Jim Bliesner is the Director of the Center for Urban Economics and Design at UCSD, a lecturer in Urban Studies at UCSD, resident of City Heights and an urban artist in sculpture and painting.


  1. avatarRemy Bermudez says

    WOW! Nothing like being in the right place at the right time with economics and social justice in mind!
    Go, Bliesner!

  2. avatar says

    Young people all over the world are revolting because there are no jobs for them. This is a continuation of the Arab spring, only now it has jumped over the border into Europe. Greece and Spain are at the forefront. With youth unemployment in the 50% range, it’s not any wonder that there’s a lot of turmoil.

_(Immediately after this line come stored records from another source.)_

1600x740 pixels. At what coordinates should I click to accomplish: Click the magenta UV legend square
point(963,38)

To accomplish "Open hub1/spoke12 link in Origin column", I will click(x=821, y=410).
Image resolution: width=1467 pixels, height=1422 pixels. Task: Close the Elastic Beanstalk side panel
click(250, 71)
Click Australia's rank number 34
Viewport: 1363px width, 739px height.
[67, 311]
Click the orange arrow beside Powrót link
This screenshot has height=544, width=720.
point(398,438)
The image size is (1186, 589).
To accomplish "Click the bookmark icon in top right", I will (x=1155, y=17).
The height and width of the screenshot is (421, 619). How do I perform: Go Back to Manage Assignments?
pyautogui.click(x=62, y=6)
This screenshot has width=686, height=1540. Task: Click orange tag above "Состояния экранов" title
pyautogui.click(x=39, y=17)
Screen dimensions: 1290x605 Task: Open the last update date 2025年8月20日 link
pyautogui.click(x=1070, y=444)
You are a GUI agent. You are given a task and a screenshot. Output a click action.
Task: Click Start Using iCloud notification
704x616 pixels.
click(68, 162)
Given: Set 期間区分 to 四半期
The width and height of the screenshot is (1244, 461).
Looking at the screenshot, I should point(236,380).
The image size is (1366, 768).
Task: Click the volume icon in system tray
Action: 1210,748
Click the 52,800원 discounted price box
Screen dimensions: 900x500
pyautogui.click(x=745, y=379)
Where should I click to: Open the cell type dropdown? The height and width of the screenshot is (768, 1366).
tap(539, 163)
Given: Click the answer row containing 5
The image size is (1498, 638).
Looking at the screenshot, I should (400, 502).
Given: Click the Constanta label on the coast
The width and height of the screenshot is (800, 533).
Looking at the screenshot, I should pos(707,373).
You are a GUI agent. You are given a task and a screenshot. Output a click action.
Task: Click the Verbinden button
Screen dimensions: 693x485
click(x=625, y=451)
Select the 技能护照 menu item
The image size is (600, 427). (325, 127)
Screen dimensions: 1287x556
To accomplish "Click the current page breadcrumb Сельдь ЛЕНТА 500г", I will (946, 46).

    • avatarGoatskull says

      And sadly will not get better, or not anytime soon. One of my work colleges is originally from the Island of Crete and has a relative who’s a police officer in Athens. According to my colleague (and sometime drinking partner) this relative has lost patience with the majority of the protestors and wants to beat the blood s*** out of them. Hopefully the majority of police out there don’t think that way.

      • avatarJim Bliesner says

        It is very clear that the police have zero affection for the protesters here in Athens. They pursued them for miles throughout the city after the main event and frequently on camera I saw them beating the hell out of each one once they grabbed them. Then off they went to jail. I am sure they are a little intimidated because these kids don’t seem to give a damn. They are aggressive. Firebombs??? Be better if they had a real job but hey maybe this will get them one?